• _Material provided_

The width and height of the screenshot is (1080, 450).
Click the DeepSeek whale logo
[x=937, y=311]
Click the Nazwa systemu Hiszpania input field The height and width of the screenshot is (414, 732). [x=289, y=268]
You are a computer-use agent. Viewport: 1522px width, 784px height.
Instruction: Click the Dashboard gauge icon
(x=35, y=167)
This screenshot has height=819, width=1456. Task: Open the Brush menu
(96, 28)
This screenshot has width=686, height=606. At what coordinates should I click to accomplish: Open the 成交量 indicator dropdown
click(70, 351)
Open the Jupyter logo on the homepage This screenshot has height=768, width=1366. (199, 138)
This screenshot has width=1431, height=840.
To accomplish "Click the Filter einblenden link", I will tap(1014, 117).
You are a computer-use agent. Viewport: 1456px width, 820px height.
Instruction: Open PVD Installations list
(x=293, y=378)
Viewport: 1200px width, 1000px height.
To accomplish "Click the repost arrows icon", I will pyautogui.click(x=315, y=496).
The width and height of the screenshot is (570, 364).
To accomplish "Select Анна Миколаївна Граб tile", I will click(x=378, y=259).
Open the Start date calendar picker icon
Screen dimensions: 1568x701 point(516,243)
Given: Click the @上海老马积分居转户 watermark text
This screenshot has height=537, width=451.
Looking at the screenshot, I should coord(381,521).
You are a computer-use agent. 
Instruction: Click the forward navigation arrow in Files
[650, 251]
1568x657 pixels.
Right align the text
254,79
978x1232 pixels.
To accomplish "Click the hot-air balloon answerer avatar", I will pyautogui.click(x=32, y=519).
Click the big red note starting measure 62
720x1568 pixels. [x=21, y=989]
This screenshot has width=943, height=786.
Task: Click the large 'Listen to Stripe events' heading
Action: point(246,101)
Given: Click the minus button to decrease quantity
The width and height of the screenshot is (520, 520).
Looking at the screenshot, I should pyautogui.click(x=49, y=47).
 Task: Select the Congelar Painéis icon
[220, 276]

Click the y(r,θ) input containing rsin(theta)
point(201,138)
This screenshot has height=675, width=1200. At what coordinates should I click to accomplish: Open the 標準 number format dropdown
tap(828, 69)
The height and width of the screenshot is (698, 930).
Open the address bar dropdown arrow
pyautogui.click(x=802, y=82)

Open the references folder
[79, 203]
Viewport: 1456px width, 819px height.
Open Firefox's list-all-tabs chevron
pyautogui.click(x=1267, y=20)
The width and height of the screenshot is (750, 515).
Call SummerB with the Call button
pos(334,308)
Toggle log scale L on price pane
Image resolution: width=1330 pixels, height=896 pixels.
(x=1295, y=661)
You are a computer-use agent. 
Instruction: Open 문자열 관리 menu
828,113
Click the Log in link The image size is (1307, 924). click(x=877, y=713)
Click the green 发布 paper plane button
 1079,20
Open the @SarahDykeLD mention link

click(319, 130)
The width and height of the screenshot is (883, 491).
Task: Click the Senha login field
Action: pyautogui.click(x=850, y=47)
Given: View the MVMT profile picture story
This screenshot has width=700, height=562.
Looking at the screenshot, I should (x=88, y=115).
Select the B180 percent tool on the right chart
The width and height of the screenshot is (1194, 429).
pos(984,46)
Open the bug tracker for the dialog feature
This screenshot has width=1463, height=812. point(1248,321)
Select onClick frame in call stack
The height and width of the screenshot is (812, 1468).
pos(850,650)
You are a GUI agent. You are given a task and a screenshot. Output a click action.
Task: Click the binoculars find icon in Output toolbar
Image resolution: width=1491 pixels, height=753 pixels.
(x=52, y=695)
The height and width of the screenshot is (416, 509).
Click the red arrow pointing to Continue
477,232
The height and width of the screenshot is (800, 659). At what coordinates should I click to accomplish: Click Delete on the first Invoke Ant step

• _Given problem_
Put each line of the records above into a Markdown table with two columns: Row, holding a running number, and Line, holding the line itself. Leave out blank lines.

• _Solved exercise_
| Row | Line |
|---|---|
| 1 | The width and height of the screenshot is (1080, 450). |
| 2 | Click the DeepSeek whale logo |
| 3 | [x=937, y=311] |
| 4 | Click the Nazwa systemu Hiszpania input field The height and width of the screenshot is (414, 732). [x=289, y=268] |
| 5 | You are a computer-use agent. Viewport: 1522px width, 784px height. |
| 6 | Instruction: Click the Dashboard gauge icon |
| 7 | (x=35, y=167) |
| 8 | This screenshot has height=819, width=1456. Task: Open the Brush menu |
| 9 | (96, 28) |
| 10 | This screenshot has width=686, height=606. At what coordinates should I click to accomplish: Open the 成交量 indicator dropdown |
| 11 | click(70, 351) |
| 12 | Open the Jupyter logo on the homepage This screenshot has height=768, width=1366. (199, 138) |
| 13 | This screenshot has width=1431, height=840. |
| 14 | To accomplish "Click the Filter einblenden link", I will tap(1014, 117). |
| 15 | You are a computer-use agent. Viewport: 1456px width, 820px height. |
| 16 | Instruction: Open PVD Installations list |
| 17 | (x=293, y=378) |
| 18 | Viewport: 1200px width, 1000px height. |
| 19 | To accomplish "Click the repost arrows icon", I will pyautogui.click(x=315, y=496). |
| 20 | The width and height of the screenshot is (570, 364). |
| 21 | To accomplish "Select Анна Миколаївна Граб tile", I will click(x=378, y=259). |
| 22 | Open the Start date calendar picker icon |
| 23 | Screen dimensions: 1568x701 point(516,243) |
| 24 | Given: Click the @上海老马积分居转户 watermark text |
| 25 | This screenshot has height=537, width=451. |
| 26 | Looking at the screenshot, I should coord(381,521). |
| 27 | You are a computer-use agent.  |
| 28 | Instruction: Click the forward navigation arrow in Files |
| 29 | [650, 251] |
| 30 | 1568x657 pixels. |
| 31 | Right align the text |
| 32 | 254,79 |
| 33 | 978x1232 pixels. |
| 34 | To accomplish "Click the hot-air balloon answerer avatar", I will pyautogui.click(x=32, y=519). |
| 35 | Click the big red note starting measure 62 |
| 36 | 720x1568 pixels. [x=21, y=989] |
| 37 | This screenshot has width=943, height=786. |
| 38 | Task: Click the large 'Listen to Stripe events' heading |
| 39 | Action: point(246,101) |
| 40 | Given: Click the minus button to decrease quantity |
| 41 | The width and height of the screenshot is (520, 520). |
| 42 | Looking at the screenshot, I should pyautogui.click(x=49, y=47). |
| 43 |  Task: Select the Congelar Painéis icon |
| 44 | [220, 276] |
| 45 | Click the y(r,θ) input containing rsin(theta) |
| 46 | point(201,138) |
| 47 | This screenshot has height=675, width=1200. At what coordinates should I click to accomplish: Open the 標準 number format dropdown |
| 48 | tap(828, 69) |
| 49 | The height and width of the screenshot is (698, 930). |
| 50 | Open the address bar dropdown arrow |
| 51 | pyautogui.click(x=802, y=82) |
| 52 | Open the references folder |
| 53 | [79, 203] |
| 54 | Viewport: 1456px width, 819px height. |
| 55 | Open Firefox's list-all-tabs chevron |
| 56 | pyautogui.click(x=1267, y=20) |
| 57 | The width and height of the screenshot is (750, 515). |
| 58 | Call SummerB with the Call button |
| 59 | pos(334,308) |
| 60 | Toggle log scale L on price pane |
| 61 | Image resolution: width=1330 pixels, height=896 pixels. |
| 62 | (x=1295, y=661) |
| 63 | You are a computer-use agent.  |
| 64 | Instruction: Open 문자열 관리 menu |
| 65 | 828,113 |
| 66 | Click the Log in link The image size is (1307, 924). click(x=877, y=713) |
| 67 | Click the green 发布 paper plane button |
| 68 |  1079,20 |
| 69 | Open the @SarahDykeLD mention link |
| 70 | click(319, 130) |
| 71 | The width and height of the screenshot is (883, 491). |
| 72 | Task: Click the Senha login field |
| 73 | Action: pyautogui.click(x=850, y=47) |
| 74 | Given: View the MVMT profile picture story |
| 75 | This screenshot has width=700, height=562. |
| 76 | Looking at the screenshot, I should (x=88, y=115). |
| 77 | Select the B180 percent tool on the right chart |
| 78 | The width and height of the screenshot is (1194, 429). |
| 79 | pos(984,46) |
| 80 | Open the bug tracker for the dialog feature |
| 81 | This screenshot has width=1463, height=812. point(1248,321) |
| 82 | Select onClick frame in call stack |
| 83 | The height and width of the screenshot is (812, 1468). |
| 84 | pos(850,650) |
| 85 | You are a GUI agent. You are given a task and a screenshot. Output a click action. |
| 86 | Task: Click the binoculars find icon in Output toolbar |
| 87 | Image resolution: width=1491 pixels, height=753 pixels. |
| 88 | (x=52, y=695) |
| 89 | The height and width of the screenshot is (416, 509). |
| 90 | Click the red arrow pointing to Continue |
| 91 | 477,232 |
| 92 | The height and width of the screenshot is (800, 659). At what coordinates should I click to accomplish: Click Delete on the first Invoke Ant step |